El Derecho del más fuerte

Agapito Maestre

La justificación más radical de la institución del Derecho, otros dirán de la justicia, es que no existe razón alguna capaz de fundamentarla. Al margen de la fuerza, incluso de la violencia, no hay derecho racional posible. ¿Tiene, pues, razones el derecho en España? Algunas posee, especialmente desde el punto de vista argumentativo e instrumental, pero la principal, su posible independencia, está controlada por los poderosos. De ahí que los filósofos más realistas reconozcan que el Derecho solo le asiste, especialmente en nuestras tierras, al que tiene el poder. En España, desde que fue aprobada, en 1985, la Ley General del Poder Judicial, las grandes instituciones del llamado Poder Judicial, empezando por su órgano de gobierno, el Consejo General del Poder Judicial, dependen, digámoslo sin matices, del Poder Ejecutivo. O sea, aquí y ahora, manda el Gobierno de Sánchez-Iglesias sobre la Justicia.

Sin embargo, la torpeza, la estulticia y la mala fe de la coalición gubernamental de socialistas y comunistas a la hora de llevar a cabo la renovación del Consejo General del Poder Judicial han conseguido crear tanto malestar en esta institución que ha estimulado la protesta de los hombres vestidos con ropones negros. Ha aparecido algo parecido a un conato de rebelión de los jueces contra el Gobierno de España. Los hombres del CGPJ tratan, pues, no solo de aparentar autonomía e independencia respecto del Gobierno, sino que también parecen buscarla, sin duda alguna, a través del manejo técnico o instrumental de sus funciones. Algo es algo.

Aunque nadie debería hacerse demasiadas ilusiones, creo que las últimas acciones del CGPJ, especialmente las referidas a su función legal y legítima de nombramientos, abren un camino para frenar el proceso totalitario del Ejecutivo para poner a su disposición el entero Poder Judicial. Bastaría esgrimir que en la Administración no hay vacantes, o mejor, alguien siempre tiene que ocupar el puesto para que funcione el órgano administrativo, un principio elemental del Derecho administrativo, al alcance de cualquier lego en la materia como es el caso de quien les escribe, para echar por tierra la faramalla del Gobierno sobre la posible ilegalidad de actuación de ese órgano para nombrar cargos antes de que se renueve el propio CGPJ.
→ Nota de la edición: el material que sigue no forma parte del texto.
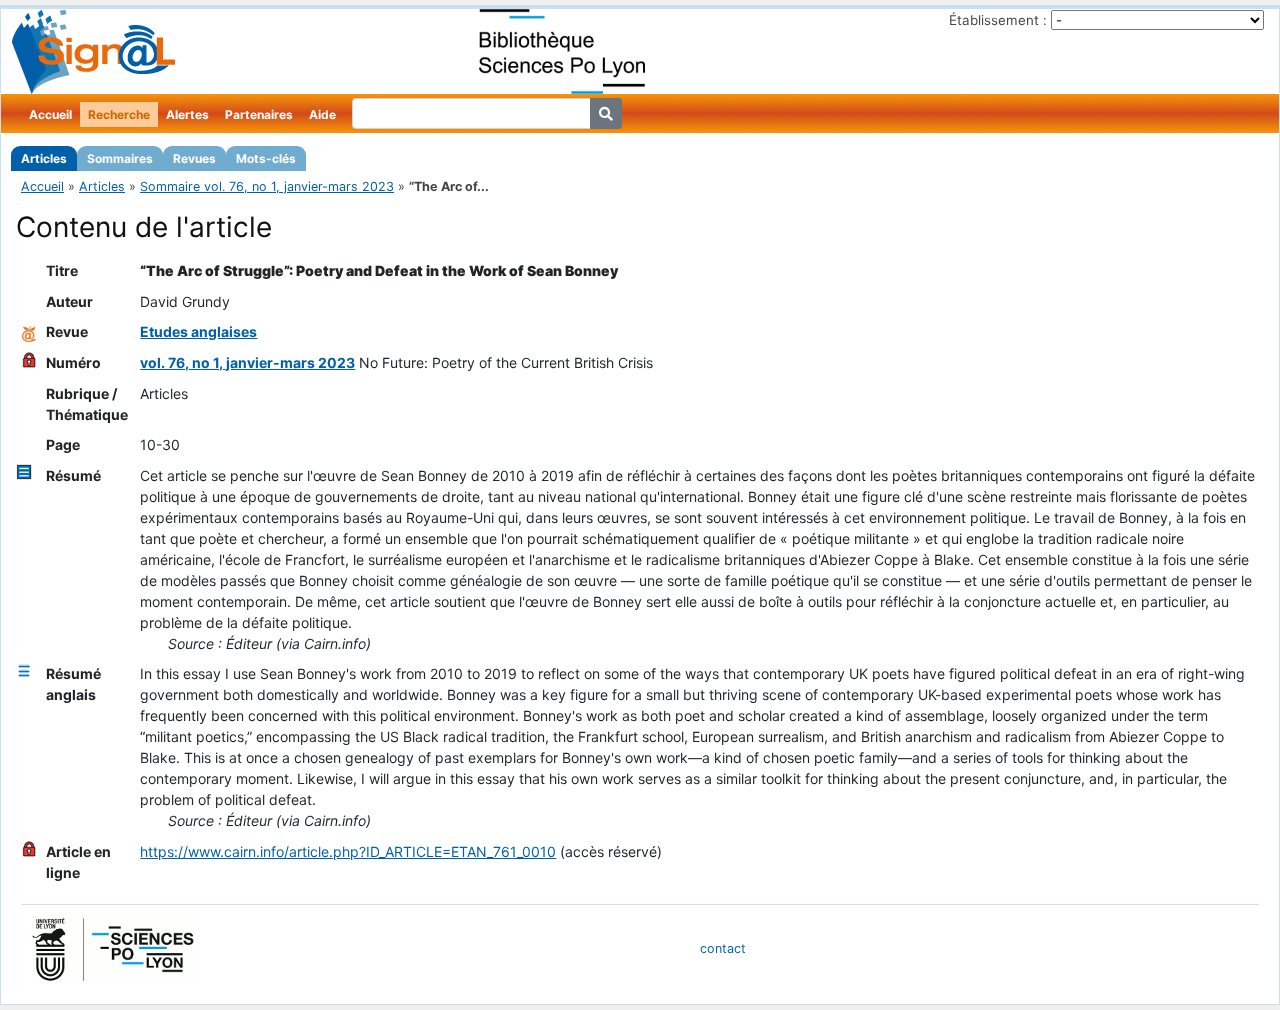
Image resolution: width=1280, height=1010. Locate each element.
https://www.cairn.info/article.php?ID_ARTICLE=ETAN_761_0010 (348, 851)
Todos los nombramientos realizados por el CGPJ, incluidas las previstas 25 designaciones (7 magistrados del Tribunal Supremo, 6 presidentes de Sala de los Tribunales Superiores de Justicia de Baleares, Canarias, Extremadura y País Vasco –3–, las presidencias de 12 Audiencias Provinciales –Almería, Baleares, Burgos, Cantabria, Ciudad Real, Gerona, Granada, La Rioja, León, Lugo, Navarra, Salamanca–), son legales y legítimos, pero si el Gobierno, utilizando sus argucias poderosas, lograse paralizar tales nombramientos estaría deslegitimándose aún más de lo que está. La proposición de ley presentada por el PSOE y Podemos para paralizar los nombramientos de la cúpula judicial es, se mire por donde se mire, una treta más del Gobierno para limitar aún más de lo que están las funciones del CGPJ. Es toda una chapuza jurídica intentar imponer límites a las funciones del CGPJ, cuando haya caducado su mandato, como en la actualidad, para que no se puedan realizar designaciones.

Pero, sobre todo, y esto es aún más importante desde el punto de vista político, es una señal de debilidad del Gobierno. Es normal, pues, que los jueces hayan reaccionado planteando una solicitud al Congreso de los Diputados que recabe un informe del Consejo de Europa y al propio CGPJ sobre la proposición de ley presentada por el PSOE y Podemos para paralizar los nombramientos de la cúpula judicial. A los seis vocales del CGPJ que han planteado la cuestión, aparte de las razones jurídicas y políticas que les asisten, tendremos que reconocerles su cuajo moral para enfrentarse a un Gobierno que hace mangas y capirotes de su propia ley… En fin, parece que por aquí se le abre una vía de agua al acorazado de Sánchez-Iglesias. Ojalá el Derecho del más fuerte sea vencido por el argumento del más débil.